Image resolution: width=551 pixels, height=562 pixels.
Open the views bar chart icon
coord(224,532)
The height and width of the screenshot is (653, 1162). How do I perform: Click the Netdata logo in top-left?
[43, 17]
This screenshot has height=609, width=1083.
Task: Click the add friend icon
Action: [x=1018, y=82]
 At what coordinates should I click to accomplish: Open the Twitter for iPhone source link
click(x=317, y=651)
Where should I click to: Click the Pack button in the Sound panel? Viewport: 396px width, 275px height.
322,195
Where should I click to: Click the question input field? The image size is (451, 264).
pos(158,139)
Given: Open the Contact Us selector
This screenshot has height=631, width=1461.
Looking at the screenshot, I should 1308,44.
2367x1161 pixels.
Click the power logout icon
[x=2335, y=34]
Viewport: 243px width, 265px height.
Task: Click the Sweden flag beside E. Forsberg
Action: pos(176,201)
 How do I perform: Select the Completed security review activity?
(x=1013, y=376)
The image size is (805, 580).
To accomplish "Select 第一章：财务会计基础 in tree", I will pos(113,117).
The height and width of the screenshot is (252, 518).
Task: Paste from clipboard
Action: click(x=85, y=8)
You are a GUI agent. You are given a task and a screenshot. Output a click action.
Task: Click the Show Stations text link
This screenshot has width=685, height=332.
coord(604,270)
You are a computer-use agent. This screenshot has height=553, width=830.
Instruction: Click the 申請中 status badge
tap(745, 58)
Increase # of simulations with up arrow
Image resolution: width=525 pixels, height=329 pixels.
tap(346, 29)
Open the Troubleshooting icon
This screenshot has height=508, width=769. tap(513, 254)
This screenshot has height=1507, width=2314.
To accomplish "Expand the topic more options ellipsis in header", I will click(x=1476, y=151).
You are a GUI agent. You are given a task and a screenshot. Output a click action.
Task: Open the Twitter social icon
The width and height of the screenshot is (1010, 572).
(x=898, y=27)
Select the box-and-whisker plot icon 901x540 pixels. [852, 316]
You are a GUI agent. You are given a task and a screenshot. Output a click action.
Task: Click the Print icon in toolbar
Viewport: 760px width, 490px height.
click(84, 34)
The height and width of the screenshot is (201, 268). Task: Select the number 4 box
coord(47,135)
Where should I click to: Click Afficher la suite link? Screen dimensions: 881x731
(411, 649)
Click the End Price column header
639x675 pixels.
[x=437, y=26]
⁂
Required work: Copy every one of the rows above word for word, without adding, dropping, or changing anything.

The completed task:
Image resolution: width=551 pixels, height=562 pixels.
Open the views bar chart icon
coord(224,532)
The height and width of the screenshot is (653, 1162). How do I perform: Click the Netdata logo in top-left?
[43, 17]
This screenshot has height=609, width=1083.
Task: Click the add friend icon
Action: [x=1018, y=82]
 At what coordinates should I click to accomplish: Open the Twitter for iPhone source link
click(x=317, y=651)
Where should I click to: Click the Pack button in the Sound panel? Viewport: 396px width, 275px height.
322,195
Where should I click to: Click the question input field? The image size is (451, 264).
pos(158,139)
Given: Open the Contact Us selector
This screenshot has height=631, width=1461.
Looking at the screenshot, I should 1308,44.
2367x1161 pixels.
Click the power logout icon
[x=2335, y=34]
Viewport: 243px width, 265px height.
Task: Click the Sweden flag beside E. Forsberg
Action: pos(176,201)
 How do I perform: Select the Completed security review activity?
(x=1013, y=376)
The image size is (805, 580).
To accomplish "Select 第一章：财务会计基础 in tree", I will pos(113,117).
The height and width of the screenshot is (252, 518).
Task: Paste from clipboard
Action: click(x=85, y=8)
You are a GUI agent. You are given a task and a screenshot. Output a click action.
Task: Click the Show Stations text link
This screenshot has width=685, height=332.
coord(604,270)
You are a computer-use agent. This screenshot has height=553, width=830.
Instruction: Click the 申請中 status badge
tap(745, 58)
Increase # of simulations with up arrow
Image resolution: width=525 pixels, height=329 pixels.
tap(346, 29)
Open the Troubleshooting icon
This screenshot has height=508, width=769. tap(513, 254)
This screenshot has height=1507, width=2314.
To accomplish "Expand the topic more options ellipsis in header", I will click(x=1476, y=151).
You are a GUI agent. You are given a task and a screenshot. Output a click action.
Task: Open the Twitter social icon
The width and height of the screenshot is (1010, 572).
(x=898, y=27)
Select the box-and-whisker plot icon 901x540 pixels. [852, 316]
You are a GUI agent. You are given a task and a screenshot. Output a click action.
Task: Click the Print icon in toolbar
Viewport: 760px width, 490px height.
click(84, 34)
The height and width of the screenshot is (201, 268). Task: Select the number 4 box
coord(47,135)
Where should I click to: Click Afficher la suite link? Screen dimensions: 881x731
(411, 649)
Click the End Price column header
639x675 pixels.
[x=437, y=26]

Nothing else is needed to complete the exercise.